The reasoning of these courts is simple. First, Apprendi held that "[o]ther than the fact of a prior conviction, any fact that increases the penalty for a crime beyond the prescribed statutory maximum must be submitted to a jury, and proved beyond a reasonable doubt." Apprendi, 530 U.S. at 490. Second, in the conspiracy context, a finding of drug amounts for the conspiracy as a whole sets the maximum sentence that each coconspirator could be given. Derman, 298 F.3d at 42 (discussing Edwards v. United States, 523 U.S. 511 (1998)). Because the subsequent attribution of drug amounts to individual coconspirators cannot increase their maximum sentence, "the judge lawfully may determine the drug quantity attributable to that defendant and sentence him accordingly (so long as the sentence falls within the statutory maximum made applicable by the jury's conspiracy-wide drug quantity determination)." Id. at 43.

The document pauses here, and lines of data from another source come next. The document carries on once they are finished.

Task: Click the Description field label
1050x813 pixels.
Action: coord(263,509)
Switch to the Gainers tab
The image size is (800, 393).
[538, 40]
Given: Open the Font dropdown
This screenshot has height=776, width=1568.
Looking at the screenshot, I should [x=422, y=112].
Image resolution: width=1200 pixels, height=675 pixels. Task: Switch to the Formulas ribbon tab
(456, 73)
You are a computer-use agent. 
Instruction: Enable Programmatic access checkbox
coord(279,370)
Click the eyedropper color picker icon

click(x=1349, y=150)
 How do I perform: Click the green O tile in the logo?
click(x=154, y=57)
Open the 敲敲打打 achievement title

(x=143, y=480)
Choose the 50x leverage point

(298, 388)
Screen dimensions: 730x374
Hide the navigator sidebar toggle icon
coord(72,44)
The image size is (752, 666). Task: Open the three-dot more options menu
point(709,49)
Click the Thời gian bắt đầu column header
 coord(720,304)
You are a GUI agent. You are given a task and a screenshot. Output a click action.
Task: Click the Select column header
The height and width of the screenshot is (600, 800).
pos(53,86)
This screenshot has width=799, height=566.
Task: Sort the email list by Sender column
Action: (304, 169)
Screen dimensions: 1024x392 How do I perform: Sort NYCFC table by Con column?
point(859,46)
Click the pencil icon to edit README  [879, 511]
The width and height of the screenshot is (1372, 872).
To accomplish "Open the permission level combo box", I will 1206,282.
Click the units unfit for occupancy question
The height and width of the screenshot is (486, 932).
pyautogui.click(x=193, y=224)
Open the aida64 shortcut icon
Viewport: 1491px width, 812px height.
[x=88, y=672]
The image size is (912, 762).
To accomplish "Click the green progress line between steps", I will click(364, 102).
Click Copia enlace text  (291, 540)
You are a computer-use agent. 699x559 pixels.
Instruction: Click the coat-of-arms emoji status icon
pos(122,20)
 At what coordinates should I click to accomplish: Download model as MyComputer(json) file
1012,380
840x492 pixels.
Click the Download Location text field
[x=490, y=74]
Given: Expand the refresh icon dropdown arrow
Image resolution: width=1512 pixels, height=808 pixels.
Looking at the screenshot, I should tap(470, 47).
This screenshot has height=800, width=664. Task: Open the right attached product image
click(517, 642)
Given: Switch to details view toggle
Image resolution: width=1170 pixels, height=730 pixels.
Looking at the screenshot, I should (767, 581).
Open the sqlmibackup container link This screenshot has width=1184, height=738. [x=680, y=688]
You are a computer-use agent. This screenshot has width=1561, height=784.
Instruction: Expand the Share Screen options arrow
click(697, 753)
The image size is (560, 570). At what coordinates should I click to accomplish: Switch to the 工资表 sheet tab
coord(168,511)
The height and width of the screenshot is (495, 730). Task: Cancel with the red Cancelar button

We agree with the reasoning of our sister circuits that Apprendi requires the jury only to set the "maximum sentence ([i.e., the] ceiling)" under which each coconspirator's sentence must fall. See Knight, 342 F.3d at 711. The judge, however, may determine the "floor" by finding the precise drug quantity attributable to each coconspirator. See id. The jury is not required to make individualized findings as to each coconspirator because "[t]he sentencing judge's findings do not, because they cannot, have the effect of increasing an individual defendant's exposure beyond the statutory maximum justified by the jury's guilty verdict." Id.
We also conclude that Booker does not call this practice into question. The primary innovation that the Court introduced in Booker was to clarify what the term "statutory maximum" means for Apprendi purposes. "Our precedents . . . make clear that the 'statutory maximum' for Apprendi purposes is the maximum sentence a judge may impose solely on the basis of the facts reflected in the jury verdict or admitted by the defendant." Booker, 125 S.Ct. at 749. Thus, under Booker, the "statutory maximum" is the sentence prescribed by any applicable mandatory sentencing regime, including the United States Code, when that sentence is calculated solely upon jury-found facts, admitted facts, or the fact of prior convictions. See id. at 756. In addition, Booker does not alter the well-established rule that a finding of drug type and quantity for the conspiracy as a whole sets the maximum sentence that each coconspirator can constitutionally be given. See Derman, 298 F.3d at 42; see also 21 U.S.C. § 846 ("Any person who attempts or conspires to commit any offense defined in this subchapter shall be subject to the same penalties as those prescribed for the offense."). Therefore, the practice outlined above is entirely consistent with Apprendi and Booker because the jury sets the applicable "statutory maximum" by determining the type and quantity of drugs attributed to the conspiracy as a whole while the judge's findings have the effect only of potentially decreasing an individual defendant's sentence.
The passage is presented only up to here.